Le chemin de Saint Jacques de Compostelle « Via Garonna » reliant Toulouse à Saint Bertrand de Comminges s’inscrit dans cette logique avec une ouverture en juillet 2017. Rieux Volvestre devrait être consacrée ville étape mais c’est tout un territoire qui en bénéficiera. A cet effet Jean Micoud directeur du comité départemental du tourisme de la Haute Garonne réunira par secteurs toutes les parties prenantes du projet (hébergeurs, produits locaux etc…). Via Garonna sera doublée d’ici 3 ou 4 ans par un parcours cyclable qui comporte à l’heure actuelle de nombreux « trous ». Les espagnols du Val d’Aran seront également partie prenante dans ce projet. Le conseil départemental travaille aussi sur un parcours qui relie la Méditerranée à l’océan atlantique et qui passera par la Haute Garonne.

Jean Luc Blanchard, directeur du village gaulois apportait sa pierre à l’édifice en faisant part de son expérience professionnelle en proposant quelques pistes de réflexions très pragmatiques.

A l’issue de ce point presse, il est apparu comme une évidence que le tourisme serait la priorité de Maryse Vezat, pour le département, pour le territoire du Volvestre et pour sa commune de Rieux.

Une volonté politique

Durant l’année 2016, de nombreuses situations vont évoluer. Au premier janvier 2017, la communauté des communes va prendre la compétence « tourisme » sous la vice-présidence de Michel Audoubert. S’oriente-t-on vers un projet ambitieux qui, au delà de la fusion des trois offices de tourisme, mettra en oeuvre un projet imaginatif, créatif et inventif ou bien cette compétence se limitera-t-elle à une simple gestion de fait dénuée d’ambitions pour le territoire ? Qui construira les produits à mettre en place pour faire rester les touristes sur le Volvestre et qui coordonnera l’ensemble ? Commune, communauté de communes ou département ? Un grand chantier à mettre en œuvre par d’abord une vraie volonté politique d’un territoire qui devra donner du sens à cet engagement.

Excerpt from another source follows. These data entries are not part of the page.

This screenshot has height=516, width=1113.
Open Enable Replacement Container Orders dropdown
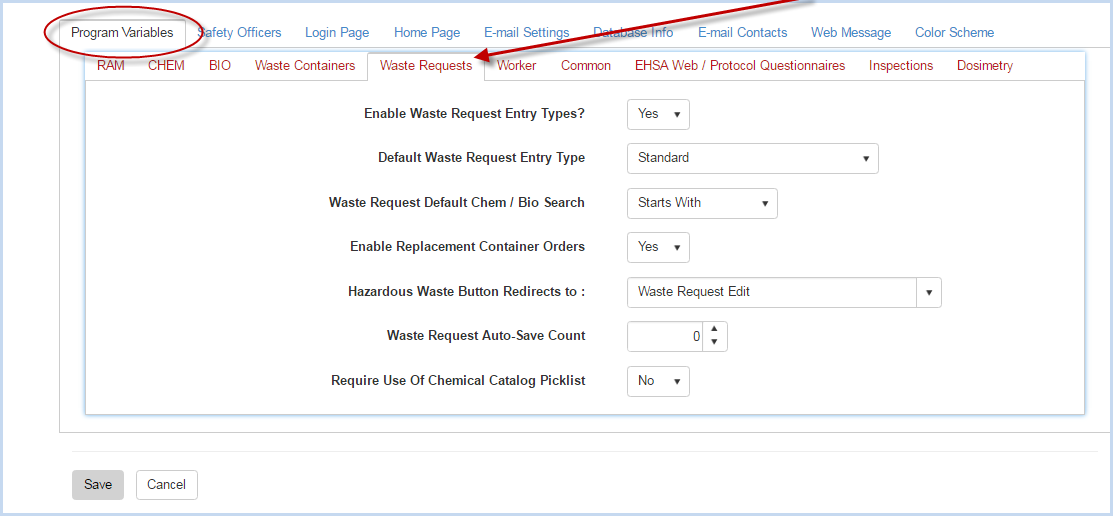pyautogui.click(x=658, y=247)
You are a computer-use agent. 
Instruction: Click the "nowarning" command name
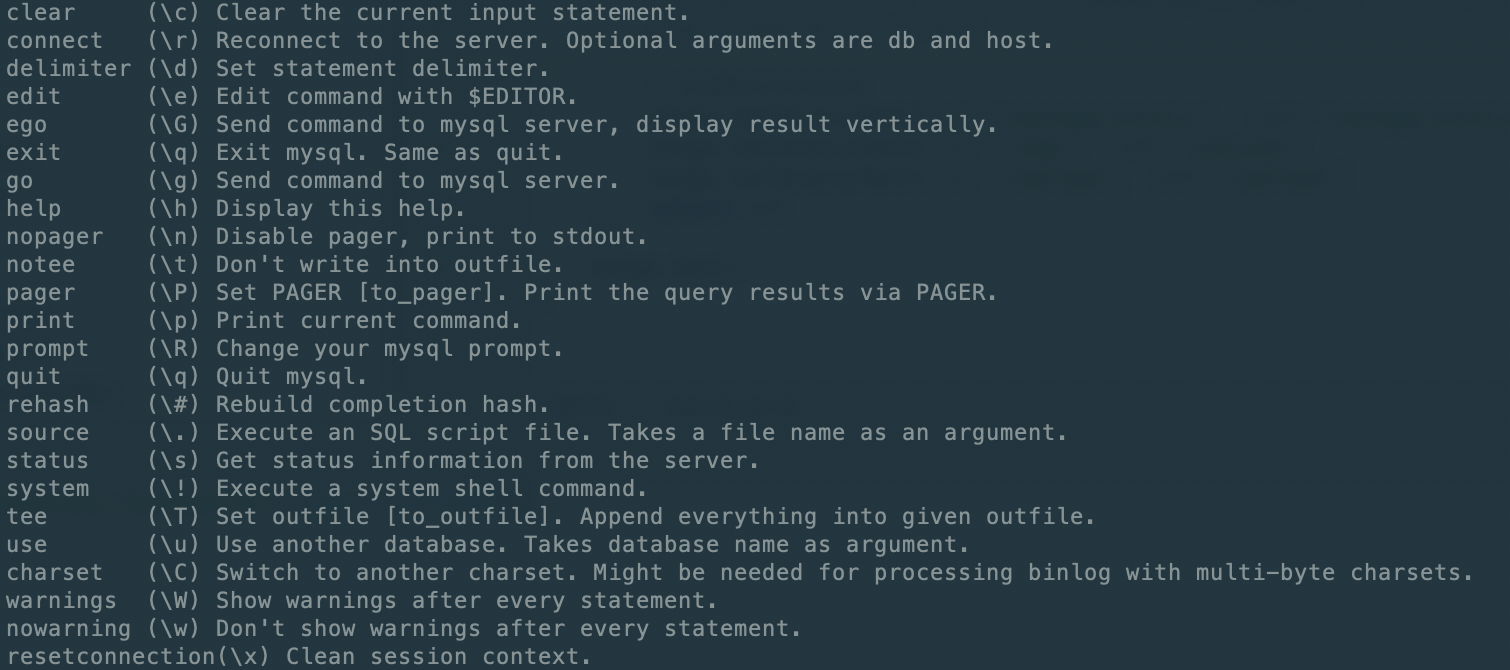tap(68, 629)
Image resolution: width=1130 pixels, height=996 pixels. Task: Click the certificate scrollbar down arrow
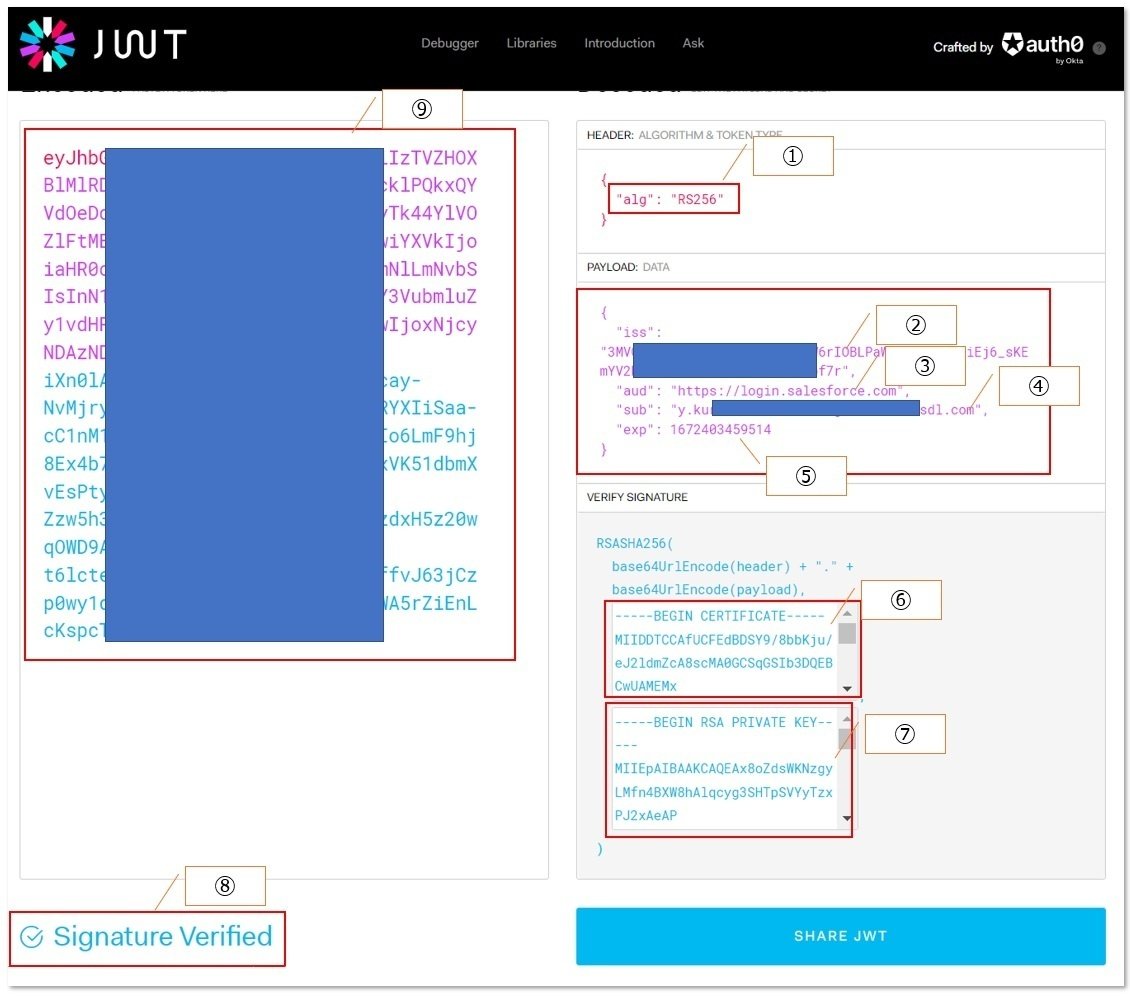click(x=848, y=688)
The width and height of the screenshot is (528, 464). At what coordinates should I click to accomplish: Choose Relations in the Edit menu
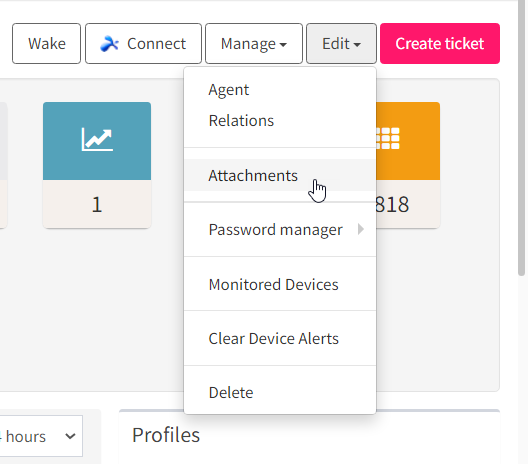241,121
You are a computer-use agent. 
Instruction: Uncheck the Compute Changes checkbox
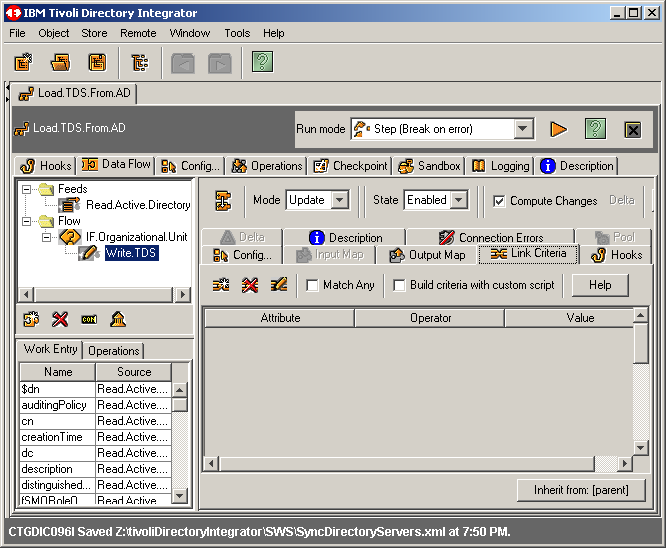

Viendra ensuite le temps des fonctionnaires territoriaux dont on sait qu’ils possèdent les compétences pour mener à bien ce défi des dix prochaines années. Il va falloir apprendre à travailler ensemble, se faire confiance et montrer un dynamisme sans faille. La réussite sera porteuse de création de nombreux emplois et montrera le dynamisme d’un territoire qui possède sans nul doute de vrais atouts en tant que poumon vert de la ville de Toulouse.